Guaranteeing that many years for any athlete in any sport is a risk, but it's not as risky to do so with an outfielder as it is guaranteeing half that many years to an aging pitcher.
Sign Mookie to a 10-year contract tomorrow and he'll be 36 on the final day of the final regular season of the deal.
The great Roberto Clemente, who spent his entire Hall of Fame career with the Pirates, was to his era what Betts is to his, in a two-way discussion as to the best right fielder in the game. Frank Robinson was Clemente's competition, Cody Bellinger is Betts'. Bellinger and Betts need to do it for much longer to lay claim to being the two best at their position, let alone to be compared to those two baseball giants, but they're on the right path.
Clemente hit for a higher average, Betts draws more walks, has more power. At age 36, Clemente hit .347, ranked fifth in the MVP balloting, hit .414 in the 1971 World Series and hit a fourth-inning home run off Orioles left-hander Mike Cuellar in Game 7, locking up World Series MVP honors.
That rightly cemented Clemente's reputation as a great clutch player and ensured that nobody remembered his first home run came in his 84th postseason at bat.
Mookie's hitting .227 with one home run in 88 postseason at bats, which suggests he's due, the same way Barry Bonds was due when he had just one home run in 97 at bats and batted .196 in his first five postseasons. In his final four postseasons, Bonds belted eight homers in 88 at bats and batted .333 in 54 at bats.
That's not to say Betts is Bonds, either before or after steroids, it's just to illustrate that postseason statistics have a way of evening out in the long run.

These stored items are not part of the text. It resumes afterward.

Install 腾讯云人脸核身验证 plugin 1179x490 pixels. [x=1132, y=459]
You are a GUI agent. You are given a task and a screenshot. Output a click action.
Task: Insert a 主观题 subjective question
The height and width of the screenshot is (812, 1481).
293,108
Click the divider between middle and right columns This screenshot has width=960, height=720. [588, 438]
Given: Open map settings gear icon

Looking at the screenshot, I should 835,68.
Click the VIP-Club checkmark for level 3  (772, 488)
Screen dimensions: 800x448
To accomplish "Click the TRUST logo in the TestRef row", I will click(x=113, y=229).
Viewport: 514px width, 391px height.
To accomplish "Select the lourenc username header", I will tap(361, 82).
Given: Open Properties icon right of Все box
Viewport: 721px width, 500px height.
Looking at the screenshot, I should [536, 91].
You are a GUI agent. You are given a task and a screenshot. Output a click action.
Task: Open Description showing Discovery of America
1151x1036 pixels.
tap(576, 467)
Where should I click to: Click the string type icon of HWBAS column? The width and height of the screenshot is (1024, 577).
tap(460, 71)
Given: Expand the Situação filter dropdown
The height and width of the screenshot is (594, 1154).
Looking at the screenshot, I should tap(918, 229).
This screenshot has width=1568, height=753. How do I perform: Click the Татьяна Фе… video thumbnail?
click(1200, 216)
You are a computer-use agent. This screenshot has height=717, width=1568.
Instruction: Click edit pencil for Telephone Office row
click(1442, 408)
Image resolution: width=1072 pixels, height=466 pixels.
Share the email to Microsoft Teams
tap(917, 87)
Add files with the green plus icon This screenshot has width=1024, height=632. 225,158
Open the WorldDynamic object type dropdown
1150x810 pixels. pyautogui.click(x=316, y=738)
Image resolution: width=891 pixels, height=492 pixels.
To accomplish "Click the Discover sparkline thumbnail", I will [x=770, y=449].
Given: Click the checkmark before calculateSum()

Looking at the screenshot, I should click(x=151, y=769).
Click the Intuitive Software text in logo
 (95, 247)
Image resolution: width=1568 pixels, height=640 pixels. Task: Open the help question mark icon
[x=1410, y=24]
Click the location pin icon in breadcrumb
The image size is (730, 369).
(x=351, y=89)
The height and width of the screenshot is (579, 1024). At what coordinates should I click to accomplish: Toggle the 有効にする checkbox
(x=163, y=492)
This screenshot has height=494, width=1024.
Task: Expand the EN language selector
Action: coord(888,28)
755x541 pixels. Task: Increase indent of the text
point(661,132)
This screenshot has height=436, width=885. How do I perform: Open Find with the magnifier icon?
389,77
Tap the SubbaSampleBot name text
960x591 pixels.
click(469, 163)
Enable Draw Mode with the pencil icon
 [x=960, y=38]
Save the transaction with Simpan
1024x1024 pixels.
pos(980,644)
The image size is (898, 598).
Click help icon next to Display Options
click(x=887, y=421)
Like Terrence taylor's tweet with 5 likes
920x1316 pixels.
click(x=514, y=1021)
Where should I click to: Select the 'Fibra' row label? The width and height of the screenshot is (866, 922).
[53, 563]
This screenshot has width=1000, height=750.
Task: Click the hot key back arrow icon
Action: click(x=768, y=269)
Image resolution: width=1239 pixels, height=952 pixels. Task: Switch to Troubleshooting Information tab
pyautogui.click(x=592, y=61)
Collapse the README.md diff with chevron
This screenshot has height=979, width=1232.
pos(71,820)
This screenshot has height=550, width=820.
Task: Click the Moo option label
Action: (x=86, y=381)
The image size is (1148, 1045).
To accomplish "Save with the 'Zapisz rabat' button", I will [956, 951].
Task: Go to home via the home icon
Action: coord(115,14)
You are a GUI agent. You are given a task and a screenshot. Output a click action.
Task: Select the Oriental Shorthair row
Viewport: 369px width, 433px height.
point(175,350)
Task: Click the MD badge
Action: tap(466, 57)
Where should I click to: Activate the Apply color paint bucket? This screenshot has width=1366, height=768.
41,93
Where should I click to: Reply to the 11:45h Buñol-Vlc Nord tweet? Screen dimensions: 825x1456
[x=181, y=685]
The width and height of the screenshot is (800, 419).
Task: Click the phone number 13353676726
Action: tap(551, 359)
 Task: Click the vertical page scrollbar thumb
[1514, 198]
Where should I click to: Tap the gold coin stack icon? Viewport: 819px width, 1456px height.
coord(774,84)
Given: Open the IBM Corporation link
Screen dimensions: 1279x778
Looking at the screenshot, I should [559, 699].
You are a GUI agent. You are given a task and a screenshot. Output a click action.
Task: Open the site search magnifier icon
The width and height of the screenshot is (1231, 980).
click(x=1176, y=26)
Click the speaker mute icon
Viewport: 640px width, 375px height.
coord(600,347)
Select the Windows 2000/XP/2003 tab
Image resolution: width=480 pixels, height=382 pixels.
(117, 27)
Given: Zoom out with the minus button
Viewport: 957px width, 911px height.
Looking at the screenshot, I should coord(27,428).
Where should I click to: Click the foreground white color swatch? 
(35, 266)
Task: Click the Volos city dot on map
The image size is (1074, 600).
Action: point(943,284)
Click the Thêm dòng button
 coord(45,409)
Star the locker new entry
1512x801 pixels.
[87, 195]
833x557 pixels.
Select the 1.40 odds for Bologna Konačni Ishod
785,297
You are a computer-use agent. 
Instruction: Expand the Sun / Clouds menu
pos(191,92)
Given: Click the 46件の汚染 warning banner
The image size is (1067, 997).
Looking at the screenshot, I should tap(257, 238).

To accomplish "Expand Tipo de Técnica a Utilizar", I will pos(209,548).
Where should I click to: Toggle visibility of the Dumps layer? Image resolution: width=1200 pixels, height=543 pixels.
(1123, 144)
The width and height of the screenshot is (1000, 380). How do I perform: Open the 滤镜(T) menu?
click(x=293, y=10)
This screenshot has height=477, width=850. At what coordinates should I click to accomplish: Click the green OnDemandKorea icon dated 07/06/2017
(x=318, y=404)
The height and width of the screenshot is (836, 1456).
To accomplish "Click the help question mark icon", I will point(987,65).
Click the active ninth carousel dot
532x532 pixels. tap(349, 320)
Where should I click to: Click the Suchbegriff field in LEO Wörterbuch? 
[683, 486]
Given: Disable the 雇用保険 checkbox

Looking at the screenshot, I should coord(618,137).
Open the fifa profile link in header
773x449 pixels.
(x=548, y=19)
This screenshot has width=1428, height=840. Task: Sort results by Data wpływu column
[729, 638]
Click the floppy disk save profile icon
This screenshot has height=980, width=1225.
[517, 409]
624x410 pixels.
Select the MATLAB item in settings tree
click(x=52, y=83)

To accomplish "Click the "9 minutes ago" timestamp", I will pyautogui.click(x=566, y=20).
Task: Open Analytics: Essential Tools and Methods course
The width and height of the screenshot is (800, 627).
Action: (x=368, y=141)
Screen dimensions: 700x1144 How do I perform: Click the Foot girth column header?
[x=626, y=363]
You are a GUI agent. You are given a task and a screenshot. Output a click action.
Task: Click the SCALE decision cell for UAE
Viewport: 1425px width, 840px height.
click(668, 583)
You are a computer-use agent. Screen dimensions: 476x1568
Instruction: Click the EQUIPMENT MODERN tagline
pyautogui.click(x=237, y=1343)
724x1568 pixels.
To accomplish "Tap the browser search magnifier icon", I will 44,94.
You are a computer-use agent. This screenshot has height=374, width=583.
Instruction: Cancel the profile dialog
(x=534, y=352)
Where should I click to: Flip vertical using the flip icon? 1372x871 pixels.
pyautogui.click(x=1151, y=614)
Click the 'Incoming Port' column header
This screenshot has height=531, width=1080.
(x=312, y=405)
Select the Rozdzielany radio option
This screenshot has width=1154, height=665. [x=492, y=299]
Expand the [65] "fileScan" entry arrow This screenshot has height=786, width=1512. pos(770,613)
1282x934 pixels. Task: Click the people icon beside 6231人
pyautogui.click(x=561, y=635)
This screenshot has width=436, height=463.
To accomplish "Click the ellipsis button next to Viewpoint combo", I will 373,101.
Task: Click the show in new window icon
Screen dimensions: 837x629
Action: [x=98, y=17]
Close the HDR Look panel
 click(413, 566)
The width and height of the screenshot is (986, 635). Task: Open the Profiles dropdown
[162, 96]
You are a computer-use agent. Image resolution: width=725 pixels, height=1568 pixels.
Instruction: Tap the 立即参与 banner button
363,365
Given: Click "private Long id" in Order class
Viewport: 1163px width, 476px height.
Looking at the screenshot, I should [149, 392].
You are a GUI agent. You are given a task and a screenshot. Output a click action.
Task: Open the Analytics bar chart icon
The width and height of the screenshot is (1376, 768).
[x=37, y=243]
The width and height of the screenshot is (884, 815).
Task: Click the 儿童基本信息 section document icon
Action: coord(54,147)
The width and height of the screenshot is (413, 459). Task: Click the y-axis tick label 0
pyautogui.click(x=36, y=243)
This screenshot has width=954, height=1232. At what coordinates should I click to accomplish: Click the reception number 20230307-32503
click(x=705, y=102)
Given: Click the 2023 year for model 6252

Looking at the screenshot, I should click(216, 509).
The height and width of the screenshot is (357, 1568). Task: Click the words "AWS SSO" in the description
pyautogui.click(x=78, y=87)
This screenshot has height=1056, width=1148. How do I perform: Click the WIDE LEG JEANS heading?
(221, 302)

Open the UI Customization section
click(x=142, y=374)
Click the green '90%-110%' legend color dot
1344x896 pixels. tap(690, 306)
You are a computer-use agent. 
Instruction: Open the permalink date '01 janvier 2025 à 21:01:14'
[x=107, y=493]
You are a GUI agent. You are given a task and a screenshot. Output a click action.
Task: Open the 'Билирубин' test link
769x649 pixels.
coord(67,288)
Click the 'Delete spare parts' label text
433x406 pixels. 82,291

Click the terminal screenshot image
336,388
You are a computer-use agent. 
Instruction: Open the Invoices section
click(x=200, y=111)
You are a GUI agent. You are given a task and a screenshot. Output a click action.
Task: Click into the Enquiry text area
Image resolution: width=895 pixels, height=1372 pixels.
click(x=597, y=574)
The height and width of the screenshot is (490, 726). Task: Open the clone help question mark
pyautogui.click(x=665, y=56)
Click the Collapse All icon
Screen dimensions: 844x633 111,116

As for Betts making it clear he won't give the Red Sox a discount, that's to be expected from such a competitive athlete. Why should we expect athletes to shut off their compete faucets once they sit at the negotiating table?
The fact that he hasn't said anything that makes people believe he wants to spend his entire career in Boston could mean he doesn't want to or it could just mean he's a smart negotiator. The Red Sox need to find out by staying in it with him until the final pitch.
Guaranteeing an athlete 10 years of salary certainly comes with risks, but in the case of Betts, the risk of watching him stay healthy as a perennial All-Star who develops into a postseason monster as well.